- Problem -
Print all the data below exactly, without images.

- Material shown -
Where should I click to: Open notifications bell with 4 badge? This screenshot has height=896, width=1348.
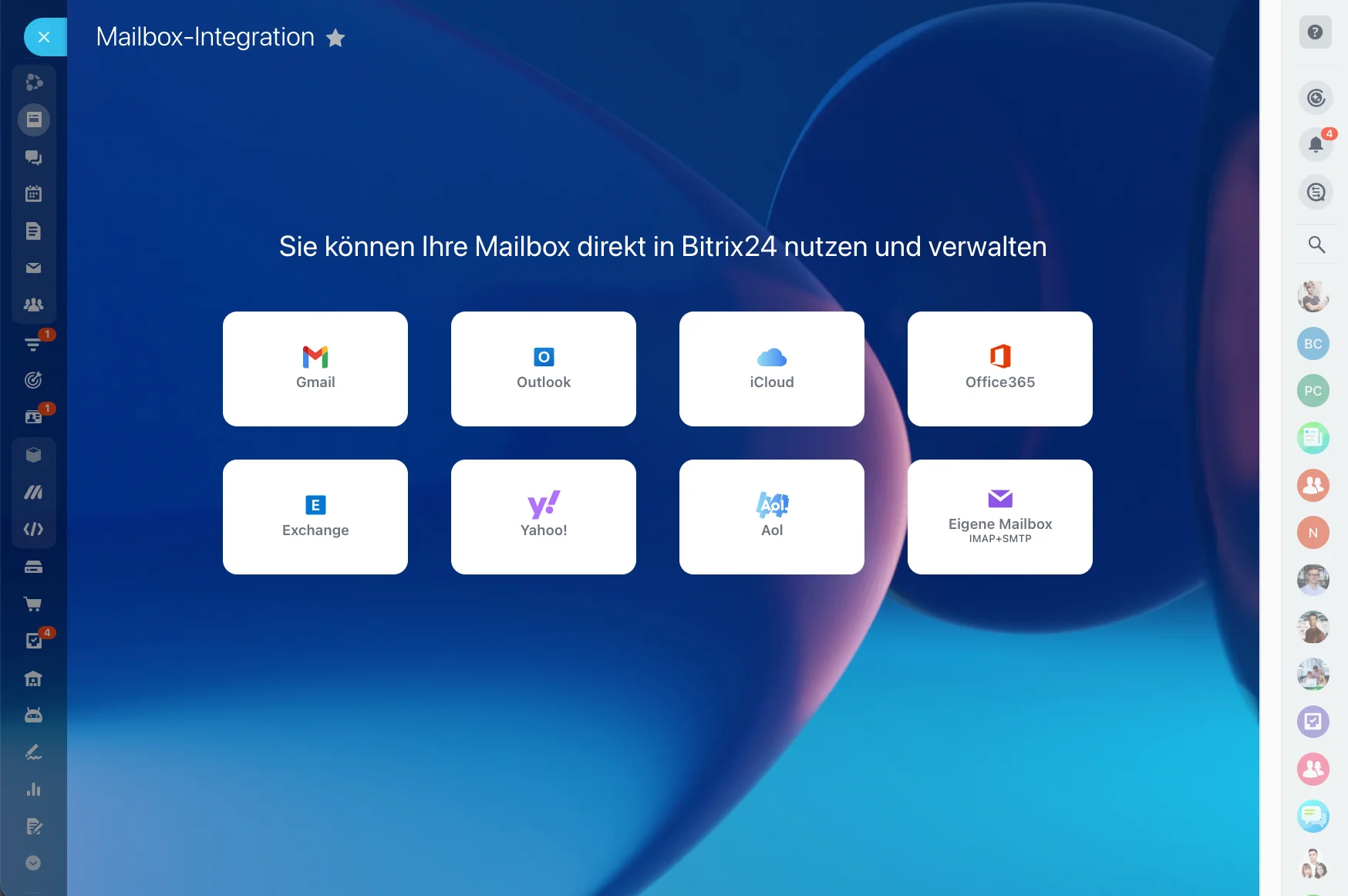(x=1315, y=144)
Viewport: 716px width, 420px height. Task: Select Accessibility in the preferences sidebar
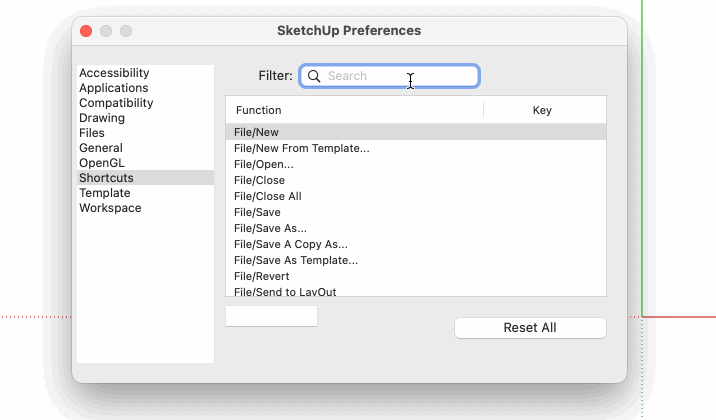click(x=114, y=73)
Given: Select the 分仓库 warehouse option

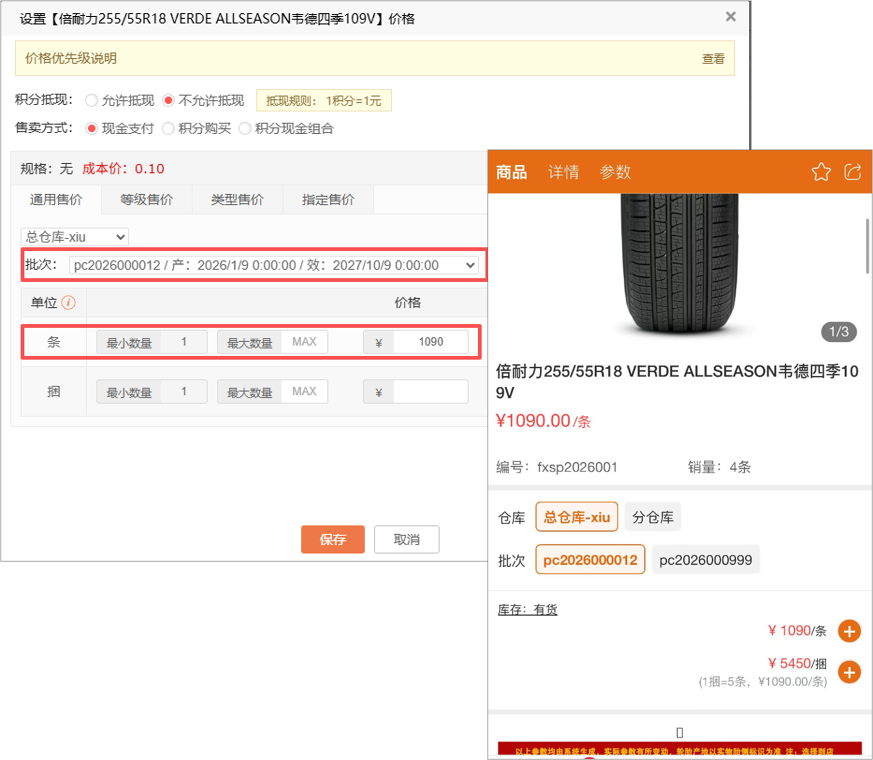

- Written answer -
Where should I click to: Open notifications bell with 4 badge? This screenshot has height=896, width=1348.
(x=1315, y=144)
Viewport: 716px width, 420px height. Task: Select Accessibility in the preferences sidebar
click(x=114, y=73)
Given: Select the 分仓库 warehouse option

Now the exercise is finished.